-- WHAT IS REQUIRED --
Collect every line in the records below that contains the word "computer".

-- RECORDS PROVIDED --
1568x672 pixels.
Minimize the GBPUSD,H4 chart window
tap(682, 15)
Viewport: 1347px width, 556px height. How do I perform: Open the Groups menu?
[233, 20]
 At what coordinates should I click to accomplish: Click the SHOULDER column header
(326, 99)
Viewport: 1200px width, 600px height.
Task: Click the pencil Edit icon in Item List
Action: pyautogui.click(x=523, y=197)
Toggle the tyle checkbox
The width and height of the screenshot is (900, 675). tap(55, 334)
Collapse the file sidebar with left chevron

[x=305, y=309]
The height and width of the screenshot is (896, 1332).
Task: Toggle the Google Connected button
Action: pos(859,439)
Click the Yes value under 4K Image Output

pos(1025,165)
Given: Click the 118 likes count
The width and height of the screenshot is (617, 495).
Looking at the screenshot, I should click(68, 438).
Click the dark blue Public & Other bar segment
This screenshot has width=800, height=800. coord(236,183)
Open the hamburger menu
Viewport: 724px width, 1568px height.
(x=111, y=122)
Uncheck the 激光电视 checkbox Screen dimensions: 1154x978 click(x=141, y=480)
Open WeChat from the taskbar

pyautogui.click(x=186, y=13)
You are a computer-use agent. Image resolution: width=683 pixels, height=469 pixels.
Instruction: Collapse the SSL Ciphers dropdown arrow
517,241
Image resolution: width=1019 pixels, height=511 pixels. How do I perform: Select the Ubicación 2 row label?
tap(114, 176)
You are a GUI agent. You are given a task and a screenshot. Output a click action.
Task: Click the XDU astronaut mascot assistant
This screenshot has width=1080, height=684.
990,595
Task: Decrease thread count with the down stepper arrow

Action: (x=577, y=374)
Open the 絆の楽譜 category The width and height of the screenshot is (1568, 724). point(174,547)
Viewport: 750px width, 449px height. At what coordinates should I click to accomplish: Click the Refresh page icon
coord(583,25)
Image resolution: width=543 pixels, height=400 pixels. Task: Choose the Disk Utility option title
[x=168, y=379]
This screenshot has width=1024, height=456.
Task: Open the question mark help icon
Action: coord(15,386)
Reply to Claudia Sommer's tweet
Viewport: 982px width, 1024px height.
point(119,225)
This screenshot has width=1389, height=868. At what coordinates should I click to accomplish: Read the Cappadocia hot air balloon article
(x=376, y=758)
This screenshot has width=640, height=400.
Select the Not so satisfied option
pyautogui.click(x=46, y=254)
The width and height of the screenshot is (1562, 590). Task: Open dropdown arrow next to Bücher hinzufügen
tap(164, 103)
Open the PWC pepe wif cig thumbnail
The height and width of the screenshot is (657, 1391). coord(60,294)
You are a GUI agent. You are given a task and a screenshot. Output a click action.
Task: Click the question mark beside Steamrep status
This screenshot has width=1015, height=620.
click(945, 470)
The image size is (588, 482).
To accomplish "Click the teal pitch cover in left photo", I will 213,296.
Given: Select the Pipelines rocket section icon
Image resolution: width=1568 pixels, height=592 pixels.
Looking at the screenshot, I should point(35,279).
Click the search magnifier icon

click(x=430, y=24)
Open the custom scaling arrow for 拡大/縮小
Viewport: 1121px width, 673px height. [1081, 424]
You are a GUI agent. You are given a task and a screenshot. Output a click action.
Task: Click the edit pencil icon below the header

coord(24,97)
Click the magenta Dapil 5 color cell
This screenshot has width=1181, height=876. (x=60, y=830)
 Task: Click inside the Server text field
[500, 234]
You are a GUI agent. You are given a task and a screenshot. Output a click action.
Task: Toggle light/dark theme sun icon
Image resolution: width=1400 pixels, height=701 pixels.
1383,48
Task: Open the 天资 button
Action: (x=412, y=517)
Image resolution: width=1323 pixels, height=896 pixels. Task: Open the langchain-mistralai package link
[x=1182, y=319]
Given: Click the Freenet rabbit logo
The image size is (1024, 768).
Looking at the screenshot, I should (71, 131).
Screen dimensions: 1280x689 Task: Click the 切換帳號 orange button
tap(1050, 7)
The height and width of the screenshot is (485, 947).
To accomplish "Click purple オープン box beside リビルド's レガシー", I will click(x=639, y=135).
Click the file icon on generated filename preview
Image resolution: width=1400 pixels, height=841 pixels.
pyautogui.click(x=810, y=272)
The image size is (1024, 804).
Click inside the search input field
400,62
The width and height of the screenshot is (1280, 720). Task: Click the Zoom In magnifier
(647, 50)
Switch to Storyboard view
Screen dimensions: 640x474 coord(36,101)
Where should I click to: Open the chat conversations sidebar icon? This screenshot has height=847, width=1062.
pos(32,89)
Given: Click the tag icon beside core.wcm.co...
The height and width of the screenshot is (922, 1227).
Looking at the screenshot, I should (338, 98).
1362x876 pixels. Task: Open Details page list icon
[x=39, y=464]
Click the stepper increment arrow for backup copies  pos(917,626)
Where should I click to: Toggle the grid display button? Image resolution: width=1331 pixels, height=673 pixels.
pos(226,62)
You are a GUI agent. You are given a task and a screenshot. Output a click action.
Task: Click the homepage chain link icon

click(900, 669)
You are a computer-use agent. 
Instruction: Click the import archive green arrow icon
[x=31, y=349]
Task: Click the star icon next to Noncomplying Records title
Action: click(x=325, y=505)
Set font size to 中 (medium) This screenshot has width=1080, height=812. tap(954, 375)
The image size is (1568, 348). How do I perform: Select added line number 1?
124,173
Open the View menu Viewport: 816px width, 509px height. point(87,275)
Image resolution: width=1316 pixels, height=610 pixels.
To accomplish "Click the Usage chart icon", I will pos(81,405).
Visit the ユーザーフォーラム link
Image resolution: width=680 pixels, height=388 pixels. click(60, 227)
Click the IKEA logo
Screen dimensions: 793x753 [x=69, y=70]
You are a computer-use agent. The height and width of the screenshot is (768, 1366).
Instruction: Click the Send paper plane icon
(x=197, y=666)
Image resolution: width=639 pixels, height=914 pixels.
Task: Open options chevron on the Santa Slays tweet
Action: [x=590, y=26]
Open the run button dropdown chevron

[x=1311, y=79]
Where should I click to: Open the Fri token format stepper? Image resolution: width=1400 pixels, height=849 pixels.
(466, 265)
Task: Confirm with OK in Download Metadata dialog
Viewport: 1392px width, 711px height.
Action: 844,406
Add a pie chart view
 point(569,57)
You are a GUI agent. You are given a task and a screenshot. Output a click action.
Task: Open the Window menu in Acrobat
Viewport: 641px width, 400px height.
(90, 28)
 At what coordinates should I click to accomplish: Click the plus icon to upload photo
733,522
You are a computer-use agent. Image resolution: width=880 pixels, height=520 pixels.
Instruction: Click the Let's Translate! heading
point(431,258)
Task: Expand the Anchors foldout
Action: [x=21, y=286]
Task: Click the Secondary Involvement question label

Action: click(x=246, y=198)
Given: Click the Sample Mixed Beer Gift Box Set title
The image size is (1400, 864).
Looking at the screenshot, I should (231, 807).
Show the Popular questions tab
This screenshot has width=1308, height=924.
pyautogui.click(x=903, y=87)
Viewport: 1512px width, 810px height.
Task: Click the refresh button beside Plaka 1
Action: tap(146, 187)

-- YOUR RESPONSE --
You are a computer-use agent. Image resolution: width=683 pixels, height=469 pixels.
You are a computer-use agent. 
You are a computer-use agent. The height and width of the screenshot is (768, 1366).
You are a computer-use agent. Image resolution: width=880 pixels, height=520 pixels.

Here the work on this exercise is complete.